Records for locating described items
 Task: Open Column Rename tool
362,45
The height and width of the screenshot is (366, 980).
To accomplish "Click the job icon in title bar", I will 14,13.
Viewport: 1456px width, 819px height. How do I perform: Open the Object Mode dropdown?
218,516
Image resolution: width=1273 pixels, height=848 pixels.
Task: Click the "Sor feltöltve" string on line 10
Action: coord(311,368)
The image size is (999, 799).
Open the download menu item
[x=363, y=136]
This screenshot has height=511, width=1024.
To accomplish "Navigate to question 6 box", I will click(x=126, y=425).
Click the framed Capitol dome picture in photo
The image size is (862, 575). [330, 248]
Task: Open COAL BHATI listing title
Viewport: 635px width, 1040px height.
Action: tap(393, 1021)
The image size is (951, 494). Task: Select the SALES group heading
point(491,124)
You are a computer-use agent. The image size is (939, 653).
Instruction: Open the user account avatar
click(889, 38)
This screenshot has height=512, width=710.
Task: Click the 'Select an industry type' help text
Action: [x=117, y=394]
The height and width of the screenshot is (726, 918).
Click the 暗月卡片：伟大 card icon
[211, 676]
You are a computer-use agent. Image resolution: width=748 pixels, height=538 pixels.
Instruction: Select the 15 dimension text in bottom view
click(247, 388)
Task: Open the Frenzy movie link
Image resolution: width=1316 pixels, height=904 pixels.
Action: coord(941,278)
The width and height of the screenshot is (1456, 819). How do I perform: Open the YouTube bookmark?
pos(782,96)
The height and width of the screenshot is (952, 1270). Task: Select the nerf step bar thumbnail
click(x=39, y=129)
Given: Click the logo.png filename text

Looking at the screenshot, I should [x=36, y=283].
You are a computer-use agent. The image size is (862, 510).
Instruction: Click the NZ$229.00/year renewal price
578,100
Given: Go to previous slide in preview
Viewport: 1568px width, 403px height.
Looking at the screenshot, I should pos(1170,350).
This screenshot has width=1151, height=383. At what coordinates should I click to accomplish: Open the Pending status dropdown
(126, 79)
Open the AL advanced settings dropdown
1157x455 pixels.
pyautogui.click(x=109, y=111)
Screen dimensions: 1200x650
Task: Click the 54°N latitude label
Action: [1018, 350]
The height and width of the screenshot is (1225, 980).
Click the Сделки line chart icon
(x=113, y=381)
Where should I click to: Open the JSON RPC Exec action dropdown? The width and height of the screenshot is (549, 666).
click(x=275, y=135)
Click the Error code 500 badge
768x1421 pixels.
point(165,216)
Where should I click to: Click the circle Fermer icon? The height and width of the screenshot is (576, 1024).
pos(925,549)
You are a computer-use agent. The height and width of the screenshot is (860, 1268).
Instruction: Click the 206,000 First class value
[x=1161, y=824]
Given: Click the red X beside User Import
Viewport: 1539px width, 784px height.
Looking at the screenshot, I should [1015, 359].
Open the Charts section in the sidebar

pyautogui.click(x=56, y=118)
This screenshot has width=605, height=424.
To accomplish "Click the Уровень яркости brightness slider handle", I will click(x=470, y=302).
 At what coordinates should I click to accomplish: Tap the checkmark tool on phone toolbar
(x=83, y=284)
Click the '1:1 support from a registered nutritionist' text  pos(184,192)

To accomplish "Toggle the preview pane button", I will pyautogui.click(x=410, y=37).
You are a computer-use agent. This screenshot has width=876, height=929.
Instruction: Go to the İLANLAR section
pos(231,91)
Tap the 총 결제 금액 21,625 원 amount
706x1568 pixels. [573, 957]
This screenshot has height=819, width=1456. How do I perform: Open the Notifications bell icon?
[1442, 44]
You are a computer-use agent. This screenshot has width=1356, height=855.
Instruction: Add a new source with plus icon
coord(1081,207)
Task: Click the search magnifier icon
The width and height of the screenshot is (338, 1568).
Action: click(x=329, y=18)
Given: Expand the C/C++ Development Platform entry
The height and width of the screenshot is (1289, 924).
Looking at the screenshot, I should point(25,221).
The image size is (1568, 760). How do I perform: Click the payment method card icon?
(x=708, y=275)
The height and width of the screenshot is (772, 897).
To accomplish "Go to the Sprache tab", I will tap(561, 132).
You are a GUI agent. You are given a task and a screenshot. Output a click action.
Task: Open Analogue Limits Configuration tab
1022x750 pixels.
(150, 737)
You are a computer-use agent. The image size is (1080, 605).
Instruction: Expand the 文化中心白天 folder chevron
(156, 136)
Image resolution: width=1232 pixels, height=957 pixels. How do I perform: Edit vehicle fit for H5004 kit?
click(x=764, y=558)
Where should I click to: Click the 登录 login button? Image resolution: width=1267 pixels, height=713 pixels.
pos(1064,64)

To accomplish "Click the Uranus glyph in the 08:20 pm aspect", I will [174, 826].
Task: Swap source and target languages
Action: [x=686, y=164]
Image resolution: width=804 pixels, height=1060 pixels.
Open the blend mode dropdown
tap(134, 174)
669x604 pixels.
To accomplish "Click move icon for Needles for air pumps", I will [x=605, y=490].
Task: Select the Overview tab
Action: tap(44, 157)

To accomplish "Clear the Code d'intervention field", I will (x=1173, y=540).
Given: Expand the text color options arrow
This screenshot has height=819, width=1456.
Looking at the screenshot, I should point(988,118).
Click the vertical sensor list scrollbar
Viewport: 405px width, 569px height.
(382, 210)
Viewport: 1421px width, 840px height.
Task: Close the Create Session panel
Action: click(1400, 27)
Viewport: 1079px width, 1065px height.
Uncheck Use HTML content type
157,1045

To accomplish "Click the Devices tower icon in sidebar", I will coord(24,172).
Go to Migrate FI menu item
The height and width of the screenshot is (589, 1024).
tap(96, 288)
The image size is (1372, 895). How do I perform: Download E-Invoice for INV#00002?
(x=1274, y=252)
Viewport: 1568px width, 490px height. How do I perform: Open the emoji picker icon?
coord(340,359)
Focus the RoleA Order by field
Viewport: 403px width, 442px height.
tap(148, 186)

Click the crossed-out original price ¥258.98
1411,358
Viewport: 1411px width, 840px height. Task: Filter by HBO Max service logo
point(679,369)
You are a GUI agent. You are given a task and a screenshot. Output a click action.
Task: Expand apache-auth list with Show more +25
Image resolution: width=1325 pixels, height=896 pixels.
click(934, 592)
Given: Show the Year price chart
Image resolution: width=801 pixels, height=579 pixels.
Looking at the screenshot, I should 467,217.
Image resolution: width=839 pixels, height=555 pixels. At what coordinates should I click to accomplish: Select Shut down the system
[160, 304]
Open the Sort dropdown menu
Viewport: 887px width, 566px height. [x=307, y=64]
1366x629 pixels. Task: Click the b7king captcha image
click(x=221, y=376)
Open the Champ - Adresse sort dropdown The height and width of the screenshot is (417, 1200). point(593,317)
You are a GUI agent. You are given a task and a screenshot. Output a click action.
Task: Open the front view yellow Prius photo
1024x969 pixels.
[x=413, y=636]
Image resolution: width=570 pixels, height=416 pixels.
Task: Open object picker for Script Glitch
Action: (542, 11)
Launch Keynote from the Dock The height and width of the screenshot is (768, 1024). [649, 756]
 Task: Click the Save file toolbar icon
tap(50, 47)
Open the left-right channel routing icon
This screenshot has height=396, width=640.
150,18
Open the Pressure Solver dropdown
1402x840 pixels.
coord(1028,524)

**Instructions to follow:** Count the lines in the items above that contain the string "Show", matching case exactly. Reply with the number alone.

**Output:** 2